Landasan Hukum TNI Dalam Mengamankan Unjuk Rasa

http://www.jpnn.com/picture/watermark/20120326_074022/074022_947213_Tentara_ginting_Sumut_Pos_dlm.jpg
sumber gambar: jpnn.com
Isu makar saat ini sedang hangat-hangatnya, beberapa kali terdengar di Media massa, Kapolri (Kepala Kepolisian Negara Repulik Indonesia) Jenderal Tito Karnavian menyebutkan kata makar, terlebih dengan diterbitkannya Maklumat Nomor : Mak/04/XI/2016, tanggal 21 November 2016 oleh Kepala Polda Metro Jaya, Irjen Pol Mochamad Iriawan. Ditambah lagi pernyataan Panglima TNI (Tentara Nasional Indonesia) Jend. Gatot Nurmantyo yang menyatakan "Apabila yang dikatakan Kapolri, ada tindakan makar maka itu bukan urusan polisi saja tapi sudah urusan TNI," menambah semakin panas dan naik tensi di masyarakat.

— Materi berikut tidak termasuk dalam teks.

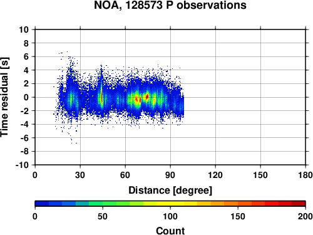This screenshot has height=235, width=313.
Task: Click the x-axis tick label 120
Action: tap(215, 175)
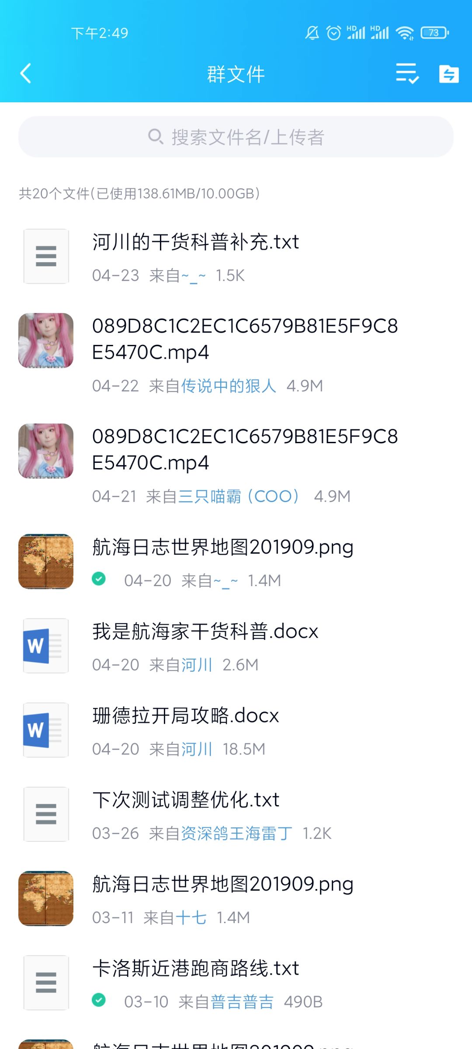This screenshot has width=472, height=1049.
Task: Focus the 搜索文件名/上传者 search field
Action: point(236,137)
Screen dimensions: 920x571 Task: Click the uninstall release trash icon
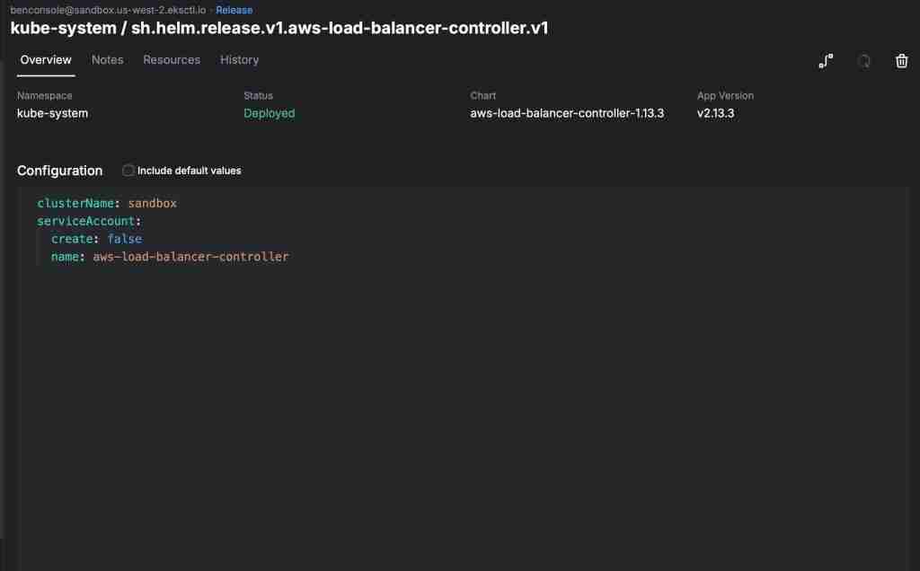[x=901, y=61]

Makar sebagai Kejahatan Keamanan Negara


Di dalam Kitab Undang-Undang Hukum Pidana, kejahatan yang paling pertama di atur dalam Buku II Bab I adalah mengenai kejahatan terhadap keamanan negara, pada Pasal 104 KUHP diatur bahwa:

Makar dengan maksud untuk membunuh, atau merampas kemerdekaan, atau meniadakan kemampuan Presiden atau Wakil Presiden memerintah, diancam dengan pidana mati atau pidana penjara seumur hidup atau pidana penjara sementara paling lama dua puluh tahun.
Kemudian ditegaskan lagi dalam Pasal 107 KUHP sebagai berikut:

Pasal 107
(1) Makar dengan maksud untuk menggulingkan pemerintah, diancam dengan pidana penjara paling lama lima belas tahun.
(2) Para pemimpin dan para pengatur makar tersebut dalam ayat 1, diancam dengan pidana penjara seumur hidup atau pidana penjara sementara paling lama dua puluh tahun.

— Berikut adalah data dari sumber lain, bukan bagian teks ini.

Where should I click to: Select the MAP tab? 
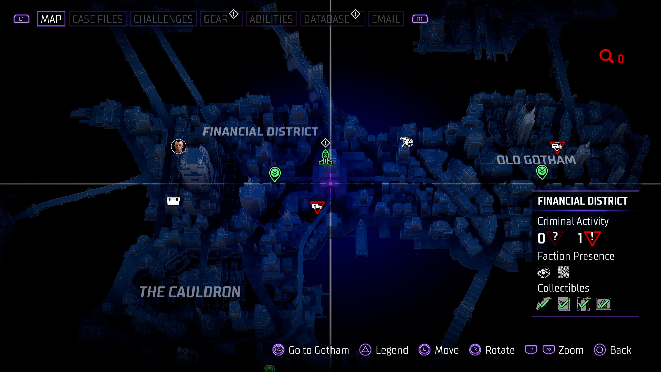tap(51, 18)
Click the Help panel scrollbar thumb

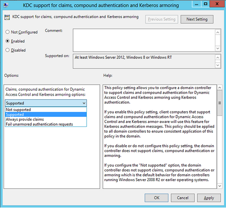pyautogui.click(x=220, y=103)
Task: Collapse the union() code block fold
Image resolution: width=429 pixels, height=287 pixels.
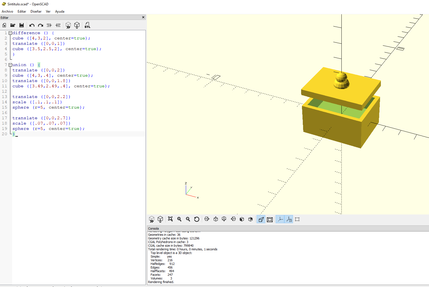Action: coord(10,65)
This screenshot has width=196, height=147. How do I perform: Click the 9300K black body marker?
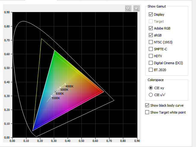pos(51,96)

Lalu bagaimana dengan aksi-aksi tahun 1965 pada era Soekarno dan aksi-aksi unjuk rasa pada Reformasi tahun 1998 di Era Soeharto, apakah itu termasuk makar dengan maksud untuk menggulingkan pemerintah?, untuk menjawab hal itu silahkan kaitkan peristiwa-peristiwa yang terjadi pada saat itu kemudian apakah masuk pada rumusan pasal-pasal di atas.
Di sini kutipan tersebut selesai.